Sat, 07 Aug 1999

Recycling business keeps on going

By Joko Sarwono

BOGOR (JP): Crisis? What crisis?

While most people are lamenting about slow business or losing their jobs, three small-time entrepreneurs, Muslim, 48, Herman, 39, and Caca, 28, are boasting higher turnover and more work for friends or neighbors.

Their businesses have one thing in common: they are based on the concept of recycling. And they chose the depressed auto spare parts and components of all the industries opened to them.

Prices for auto supply parts and components, which are mostly imported, have soared along with the plunge in the rupiah in the last two years.

Recycling secondhand products or industrial waste, on the other hand, is immune from the volatile currency market. Their success, as the ensuing story of these three entrepreneurs shows, relies on the entrepreneurship of the owners.

Muslim supplies refurbished clutch discs and clutch covers, two auto components, which, because they have a short life cycle, are in constant demand.

With the soaring prices of new products, many car owners, particularly public bus and transit van owners, have turned to alternatives, and this is where Muslim fits in.

"My monthly turnover reaches Rp 100 million (US$14,510) from Rp 60 to Rp 70 million before the crisis," Muslim recounted.

"I have recruited 14 more workers and now employ 46 people," said the man whose highest formal education was third grade of junior high school.

Although he did not need really need the extra workers, he hired them anyway because they were his neighbors. "I'm really just sharing the pie with them."

He has been able to give his workers pay increases, a luxury that few other companies in the country can afford today.

Muslim started this line of business in Jakarta in 1982 and moved to Bogor in 1987.

Regular customers

What he essentially does is refurbish used auto components as best as he can so that they can be reused.

Qualitywise, they would be about 20 to 30 percent inferior to new ones, but pricewise they are competitive, he claimed.

"A new Suzuki Carry minibus's clutch disc could cost you up to Rp 145,000. I can sell one for Rp 60,000," he said.

Among Muslim's regular customers are owners of angkot, the public transit vans in Bogor, and some local shops selling car parts and components. "I also get visitors from Setya Bhakti, Bianglala and Alinda," he said, referring to three major intercity bus companies.

"The automotive parts business is very promising," he said.

Muslim decided, however, to concentrate in refurbishing the two components, which, he said, have the shortest life cycle.

Herman, who sells secondhand auto parts from a kiosk in Merdeka Market, also attested to the growing demand for such products.

Some buyers are not too fussy about quality and they would buy anything as long as it fits, said Herman, who acquires most of what he sells in his shop by salvaging parts from car wreckages.

"Now I get 10 to 25 customers each day coming to the shop. Before the crisis, I would be lucky to get five," Herman said.

In those days, the gap between the secondhand and new product market, with most people preferring to buy new, was not so much.
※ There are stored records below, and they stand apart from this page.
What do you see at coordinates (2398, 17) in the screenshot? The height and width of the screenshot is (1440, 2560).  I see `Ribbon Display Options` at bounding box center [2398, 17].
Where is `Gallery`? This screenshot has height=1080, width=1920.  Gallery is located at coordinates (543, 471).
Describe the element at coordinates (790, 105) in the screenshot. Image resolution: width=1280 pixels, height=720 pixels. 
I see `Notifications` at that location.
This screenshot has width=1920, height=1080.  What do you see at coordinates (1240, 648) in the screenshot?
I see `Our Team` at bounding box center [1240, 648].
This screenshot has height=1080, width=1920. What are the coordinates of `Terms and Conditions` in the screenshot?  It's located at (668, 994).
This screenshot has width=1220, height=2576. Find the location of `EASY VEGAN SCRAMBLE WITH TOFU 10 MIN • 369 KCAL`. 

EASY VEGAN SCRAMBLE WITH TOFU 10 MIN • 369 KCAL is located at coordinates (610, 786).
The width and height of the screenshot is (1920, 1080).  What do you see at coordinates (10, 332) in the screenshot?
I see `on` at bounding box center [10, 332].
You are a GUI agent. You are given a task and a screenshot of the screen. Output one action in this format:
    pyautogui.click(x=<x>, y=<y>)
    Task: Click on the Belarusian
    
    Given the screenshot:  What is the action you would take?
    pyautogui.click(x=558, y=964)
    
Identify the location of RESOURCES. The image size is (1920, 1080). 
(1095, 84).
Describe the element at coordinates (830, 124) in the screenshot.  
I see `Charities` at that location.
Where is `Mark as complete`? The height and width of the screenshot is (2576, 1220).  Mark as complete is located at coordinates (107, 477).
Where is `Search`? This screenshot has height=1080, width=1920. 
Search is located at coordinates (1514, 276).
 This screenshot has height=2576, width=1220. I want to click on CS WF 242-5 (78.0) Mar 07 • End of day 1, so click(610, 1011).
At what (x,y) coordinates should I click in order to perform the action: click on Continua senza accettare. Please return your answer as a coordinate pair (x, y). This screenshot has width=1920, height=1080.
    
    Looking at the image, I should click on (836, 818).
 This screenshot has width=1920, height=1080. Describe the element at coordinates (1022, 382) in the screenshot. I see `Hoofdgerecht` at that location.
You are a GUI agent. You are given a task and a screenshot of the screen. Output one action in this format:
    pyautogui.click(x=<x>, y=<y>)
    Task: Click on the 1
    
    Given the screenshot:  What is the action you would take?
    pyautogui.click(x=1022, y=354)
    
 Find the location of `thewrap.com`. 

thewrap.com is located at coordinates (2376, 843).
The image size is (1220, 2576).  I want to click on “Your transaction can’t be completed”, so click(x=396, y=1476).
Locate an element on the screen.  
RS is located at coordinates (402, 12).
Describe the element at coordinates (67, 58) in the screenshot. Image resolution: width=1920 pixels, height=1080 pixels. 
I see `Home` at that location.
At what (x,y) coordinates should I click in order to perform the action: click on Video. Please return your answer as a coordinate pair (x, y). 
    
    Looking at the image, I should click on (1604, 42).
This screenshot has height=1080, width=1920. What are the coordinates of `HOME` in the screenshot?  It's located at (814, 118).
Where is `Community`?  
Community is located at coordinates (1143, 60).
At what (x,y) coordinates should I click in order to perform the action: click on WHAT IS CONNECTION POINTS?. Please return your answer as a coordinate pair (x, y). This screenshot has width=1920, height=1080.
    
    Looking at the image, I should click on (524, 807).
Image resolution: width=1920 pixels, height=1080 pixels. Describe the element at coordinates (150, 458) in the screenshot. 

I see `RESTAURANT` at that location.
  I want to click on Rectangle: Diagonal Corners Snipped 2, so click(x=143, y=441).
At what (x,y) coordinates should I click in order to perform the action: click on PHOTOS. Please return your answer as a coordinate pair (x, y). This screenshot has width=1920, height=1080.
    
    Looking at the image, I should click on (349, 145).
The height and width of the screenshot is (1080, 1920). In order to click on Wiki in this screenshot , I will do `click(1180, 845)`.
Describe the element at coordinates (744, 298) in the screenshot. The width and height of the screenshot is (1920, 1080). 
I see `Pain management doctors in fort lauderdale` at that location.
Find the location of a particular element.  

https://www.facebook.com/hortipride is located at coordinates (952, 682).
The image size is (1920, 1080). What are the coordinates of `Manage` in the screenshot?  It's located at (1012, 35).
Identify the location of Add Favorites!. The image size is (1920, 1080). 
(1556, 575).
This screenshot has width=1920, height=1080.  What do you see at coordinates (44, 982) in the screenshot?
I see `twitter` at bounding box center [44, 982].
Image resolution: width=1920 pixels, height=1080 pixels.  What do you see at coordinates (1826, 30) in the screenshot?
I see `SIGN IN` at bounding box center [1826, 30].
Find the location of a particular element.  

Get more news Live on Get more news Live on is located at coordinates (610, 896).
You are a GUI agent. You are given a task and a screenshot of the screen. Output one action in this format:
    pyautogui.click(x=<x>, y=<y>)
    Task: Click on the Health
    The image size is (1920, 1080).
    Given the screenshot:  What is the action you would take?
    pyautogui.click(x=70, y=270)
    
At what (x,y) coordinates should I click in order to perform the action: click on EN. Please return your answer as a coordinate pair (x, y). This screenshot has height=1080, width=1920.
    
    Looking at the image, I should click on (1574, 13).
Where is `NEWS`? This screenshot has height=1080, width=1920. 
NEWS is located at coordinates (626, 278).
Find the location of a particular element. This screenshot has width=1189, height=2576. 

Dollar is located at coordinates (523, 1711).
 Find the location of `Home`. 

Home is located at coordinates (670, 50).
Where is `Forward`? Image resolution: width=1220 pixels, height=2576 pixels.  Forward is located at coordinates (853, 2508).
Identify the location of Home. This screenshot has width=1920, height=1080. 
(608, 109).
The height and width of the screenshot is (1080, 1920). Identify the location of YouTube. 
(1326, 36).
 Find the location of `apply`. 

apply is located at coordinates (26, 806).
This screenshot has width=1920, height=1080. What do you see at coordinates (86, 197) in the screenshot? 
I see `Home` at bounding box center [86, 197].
Now, with new auto parts 300 percent more expensive, many transit van owners are looking for cheaper alternatives, he said.

The brisk business means that Herman has to make weekly trips instead of monthly ones to car dump sites. His favorite hunting ground is Depok.

Herman resisted the temptation of charging higher profit margins. "My customers are angkot owners or drivers. I know how hard their business is today," he said, adding that he was making reasonable profit through a higher turnover.

"I used to make a profit of Rp 1 million a month, and now I'm making Rp 2.4 million," he said.

Customers speak

What do his customers say?

M. Isak, secretary of the Bogor Public Land Transportation Agency, said people rely on luck when they buy secondhand auto parts.

"You could be lucky and get a good one for cheap. But you could be unlucky and get a real dud. Then, you have to go back to the shop and try another one," Isak said.

Caca's 12-year-old business is recycling rubber waste from auto tire companies into car accessories, like window seals and mats. Some would also be usable for shoe soles.

What she and her husband, Hasannudin, 35, do is collect waste from major tire companies like Good Year, Intirub, Gadjah Tunggal, Bridgestone and Continental.

They then employ their neighbors to remove tire chords and wires from the waste and they are paid Rp 1,000 for every kilogram of rubber they collect. The rubber waste is then reprocessed into various products.

"I can sell my products at half the price of the real thing," Caca boasted.

She has also added seven new regular buyers for her products to bring the total to 10. "Now, whatever I produce is sold immediately," said the mother of three.

"My monthly turnover is now Rp 300 million, twice the precrisis level," she said.